Saved data entries:
*** Begin section ***
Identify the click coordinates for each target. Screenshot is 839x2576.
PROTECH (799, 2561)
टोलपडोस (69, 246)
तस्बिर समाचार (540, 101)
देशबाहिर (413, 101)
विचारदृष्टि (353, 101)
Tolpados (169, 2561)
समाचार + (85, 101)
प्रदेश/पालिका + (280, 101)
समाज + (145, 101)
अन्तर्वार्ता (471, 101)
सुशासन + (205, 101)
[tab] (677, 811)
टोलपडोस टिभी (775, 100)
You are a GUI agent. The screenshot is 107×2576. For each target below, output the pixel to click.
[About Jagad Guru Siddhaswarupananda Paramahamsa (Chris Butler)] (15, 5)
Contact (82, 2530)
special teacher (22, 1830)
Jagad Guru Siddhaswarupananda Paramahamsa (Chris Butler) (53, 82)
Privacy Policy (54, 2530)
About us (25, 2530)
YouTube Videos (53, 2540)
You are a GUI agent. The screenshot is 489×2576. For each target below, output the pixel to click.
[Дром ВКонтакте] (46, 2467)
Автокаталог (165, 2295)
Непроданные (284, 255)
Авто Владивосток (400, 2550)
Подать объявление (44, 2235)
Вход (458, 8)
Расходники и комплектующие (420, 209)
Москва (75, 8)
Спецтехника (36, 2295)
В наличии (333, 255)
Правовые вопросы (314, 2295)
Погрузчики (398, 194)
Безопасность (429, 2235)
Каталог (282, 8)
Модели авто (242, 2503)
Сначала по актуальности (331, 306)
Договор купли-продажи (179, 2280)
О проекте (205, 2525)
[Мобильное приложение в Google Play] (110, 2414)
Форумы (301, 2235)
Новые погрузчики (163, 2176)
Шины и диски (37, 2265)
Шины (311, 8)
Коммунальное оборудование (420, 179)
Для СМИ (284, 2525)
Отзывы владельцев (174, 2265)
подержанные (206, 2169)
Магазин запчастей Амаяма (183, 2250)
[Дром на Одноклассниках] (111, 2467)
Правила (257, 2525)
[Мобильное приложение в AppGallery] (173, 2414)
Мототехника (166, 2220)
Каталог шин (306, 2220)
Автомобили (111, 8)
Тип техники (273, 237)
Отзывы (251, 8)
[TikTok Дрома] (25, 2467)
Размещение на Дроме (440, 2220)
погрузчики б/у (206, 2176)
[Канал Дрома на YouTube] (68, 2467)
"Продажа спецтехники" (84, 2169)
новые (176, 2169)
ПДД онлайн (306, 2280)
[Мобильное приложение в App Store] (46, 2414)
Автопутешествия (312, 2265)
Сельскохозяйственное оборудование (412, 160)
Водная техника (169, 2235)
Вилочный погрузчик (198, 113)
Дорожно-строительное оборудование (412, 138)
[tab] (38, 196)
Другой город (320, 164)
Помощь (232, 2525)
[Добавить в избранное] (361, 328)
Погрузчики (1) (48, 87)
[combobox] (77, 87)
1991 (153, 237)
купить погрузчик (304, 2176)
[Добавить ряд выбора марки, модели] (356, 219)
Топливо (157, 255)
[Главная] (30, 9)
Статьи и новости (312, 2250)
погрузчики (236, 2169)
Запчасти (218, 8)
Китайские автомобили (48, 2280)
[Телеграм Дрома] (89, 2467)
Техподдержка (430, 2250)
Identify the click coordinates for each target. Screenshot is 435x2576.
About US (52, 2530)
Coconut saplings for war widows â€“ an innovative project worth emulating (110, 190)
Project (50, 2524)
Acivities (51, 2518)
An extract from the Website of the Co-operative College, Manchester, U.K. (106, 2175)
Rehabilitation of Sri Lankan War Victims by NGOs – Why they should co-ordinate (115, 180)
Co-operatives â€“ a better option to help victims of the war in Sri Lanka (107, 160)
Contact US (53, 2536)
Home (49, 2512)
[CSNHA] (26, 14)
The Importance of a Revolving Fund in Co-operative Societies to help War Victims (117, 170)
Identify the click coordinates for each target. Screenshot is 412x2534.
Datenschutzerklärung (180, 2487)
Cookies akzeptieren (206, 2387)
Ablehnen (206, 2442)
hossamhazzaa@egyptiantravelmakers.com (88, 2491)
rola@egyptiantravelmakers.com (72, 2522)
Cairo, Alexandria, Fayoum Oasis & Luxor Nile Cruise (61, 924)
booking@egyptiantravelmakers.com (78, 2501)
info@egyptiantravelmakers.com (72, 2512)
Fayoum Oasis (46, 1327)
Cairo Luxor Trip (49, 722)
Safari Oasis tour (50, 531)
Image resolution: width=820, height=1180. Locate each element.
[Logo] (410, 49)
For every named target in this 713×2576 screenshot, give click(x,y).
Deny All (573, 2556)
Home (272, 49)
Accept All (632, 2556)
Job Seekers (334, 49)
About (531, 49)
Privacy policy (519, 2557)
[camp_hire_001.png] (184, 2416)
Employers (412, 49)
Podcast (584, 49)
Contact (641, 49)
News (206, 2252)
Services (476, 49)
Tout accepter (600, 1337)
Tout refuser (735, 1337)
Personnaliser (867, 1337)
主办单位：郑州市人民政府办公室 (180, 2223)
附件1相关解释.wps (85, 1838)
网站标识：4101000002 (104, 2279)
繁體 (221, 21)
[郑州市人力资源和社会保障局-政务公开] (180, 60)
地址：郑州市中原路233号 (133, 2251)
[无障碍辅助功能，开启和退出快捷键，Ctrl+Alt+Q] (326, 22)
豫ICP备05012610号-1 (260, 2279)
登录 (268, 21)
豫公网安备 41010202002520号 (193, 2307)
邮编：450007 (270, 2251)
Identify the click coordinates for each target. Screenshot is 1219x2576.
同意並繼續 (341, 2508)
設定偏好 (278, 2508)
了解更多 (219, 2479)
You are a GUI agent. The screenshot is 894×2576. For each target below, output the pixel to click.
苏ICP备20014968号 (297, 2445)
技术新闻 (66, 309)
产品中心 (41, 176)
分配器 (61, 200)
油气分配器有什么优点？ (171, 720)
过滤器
*** End section ***
Write each line of the data down again exactly as it reads.

Answer for the task:
Identify the click coordinates for each target. Screenshot is 839x2576.
PROTECH (799, 2561)
टोलपडोस (69, 246)
तस्बिर समाचार (540, 101)
देशबाहिर (413, 101)
विचारदृष्टि (353, 101)
Tolpados (169, 2561)
समाचार + (85, 101)
प्रदेश/पालिका + (280, 101)
समाज + (145, 101)
अन्तर्वार्ता (471, 101)
सुशासन + (205, 101)
[tab] (677, 811)
टोलपडोस टिभी (775, 100)
You are a GUI agent. The screenshot is 107×2576. For each target below, output the pixel to click.
[About Jagad Guru Siddhaswarupananda Paramahamsa (Chris Butler)] (15, 5)
Contact (82, 2530)
special teacher (22, 1830)
Jagad Guru Siddhaswarupananda Paramahamsa (Chris Butler) (53, 82)
Privacy Policy (54, 2530)
About us (25, 2530)
YouTube Videos (53, 2540)
You are a GUI agent. The screenshot is 489×2576. For each target below, output the pixel to click.
[Дром ВКонтакте] (46, 2467)
Автокаталог (165, 2295)
Непроданные (284, 255)
Авто Владивосток (400, 2550)
Подать объявление (44, 2235)
Вход (458, 8)
Расходники и комплектующие (420, 209)
Москва (75, 8)
Спецтехника (36, 2295)
В наличии (333, 255)
Правовые вопросы (314, 2295)
Погрузчики (398, 194)
Безопасность (429, 2235)
Каталог (282, 8)
Модели авто (242, 2503)
Сначала по актуальности (331, 306)
Договор купли-продажи (179, 2280)
О проекте (205, 2525)
[Мобильное приложение в Google Play] (110, 2414)
Форумы (301, 2235)
Новые погрузчики (163, 2176)
Шины и диски (37, 2265)
Шины (311, 8)
Коммунальное оборудование (420, 179)
Для СМИ (284, 2525)
Отзывы владельцев (174, 2265)
подержанные (206, 2169)
Магазин запчастей Амаяма (183, 2250)
[Дром на Одноклассниках] (111, 2467)
Правила (257, 2525)
[Мобильное приложение в AppGallery] (173, 2414)
Мототехника (166, 2220)
Каталог шин (306, 2220)
Автомобили (111, 8)
Тип техники (273, 237)
Отзывы (251, 8)
[TikTok Дрома] (25, 2467)
Размещение на Дроме (440, 2220)
погрузчики б/у (206, 2176)
[Канал Дрома на YouTube] (68, 2467)
"Продажа спецтехники" (84, 2169)
новые (176, 2169)
ПДД онлайн (306, 2280)
[Мобильное приложение в App Store] (46, 2414)
Автопутешествия (312, 2265)
Сельскохозяйственное оборудование (412, 160)
Водная техника (169, 2235)
Вилочный погрузчик (198, 113)
Дорожно-строительное оборудование (412, 138)
[tab] (38, 196)
Другой город (320, 164)
Помощь (232, 2525)
[Добавить в избранное] (361, 328)
Погрузчики (1) (48, 87)
[combobox] (77, 87)
1991 (153, 237)
купить погрузчик (304, 2176)
[Добавить ряд выбора марки, модели] (356, 219)
Топливо (157, 255)
[Главная] (30, 9)
Статьи и новости (312, 2250)
погрузчики (236, 2169)
Запчасти (218, 8)
Китайские автомобили (48, 2280)
[Телеграм Дрома] (89, 2467)
Техподдержка (430, 2250)
Identify the click coordinates for each target. Screenshot is 435x2576.
About US (52, 2530)
Coconut saplings for war widows â€“ an innovative project worth emulating (110, 190)
Project (50, 2524)
Acivities (51, 2518)
An extract from the Website of the Co-operative College, Manchester, U.K. (106, 2175)
Rehabilitation of Sri Lankan War Victims by NGOs – Why they should co-ordinate (115, 180)
Co-operatives â€“ a better option to help victims of the war in Sri Lanka (107, 160)
Contact US (53, 2536)
Home (49, 2512)
[CSNHA] (26, 14)
The Importance of a Revolving Fund in Co-operative Societies to help War Victims (117, 170)
Identify the click coordinates for each target. Screenshot is 412x2534.
Datenschutzerklärung (180, 2487)
Cookies akzeptieren (206, 2387)
Ablehnen (206, 2442)
hossamhazzaa@egyptiantravelmakers.com (88, 2491)
rola@egyptiantravelmakers.com (72, 2522)
Cairo, Alexandria, Fayoum Oasis & Luxor Nile Cruise (61, 924)
booking@egyptiantravelmakers.com (78, 2501)
info@egyptiantravelmakers.com (72, 2512)
Fayoum Oasis (46, 1327)
Cairo Luxor Trip (49, 722)
Safari Oasis tour (50, 531)
Image resolution: width=820, height=1180. Locate each element.
[Logo] (410, 49)
For every named target in this 713×2576 screenshot, give click(x,y).
Deny All (573, 2556)
Home (272, 49)
Accept All (632, 2556)
Job Seekers (334, 49)
About (531, 49)
Privacy policy (519, 2557)
[camp_hire_001.png] (184, 2416)
Employers (412, 49)
Podcast (584, 49)
Contact (641, 49)
News (206, 2252)
Services (476, 49)
Tout accepter (600, 1337)
Tout refuser (735, 1337)
Personnaliser (867, 1337)
主办单位：郑州市人民政府办公室 (180, 2223)
附件1相关解释.wps (85, 1838)
网站标识：4101000002 (104, 2279)
繁體 (221, 21)
[郑州市人力资源和社会保障局-政务公开] (180, 60)
地址：郑州市中原路233号 (133, 2251)
[无障碍辅助功能，开启和退出快捷键，Ctrl+Alt+Q] (326, 22)
豫ICP备05012610号-1 (260, 2279)
登录 (268, 21)
豫公网安备 41010202002520号 (193, 2307)
邮编：450007 (270, 2251)
Identify the click coordinates for each target. Screenshot is 1219x2576.
同意並繼續 (341, 2508)
設定偏好 (278, 2508)
了解更多 (219, 2479)
You are a GUI agent. The screenshot is 894×2576. For each target below, output the pixel to click.
苏ICP备20014968号 (297, 2445)
技术新闻 (66, 309)
产品中心 (41, 176)
分配器 (61, 200)
油气分配器有什么优点？ (171, 720)
过滤器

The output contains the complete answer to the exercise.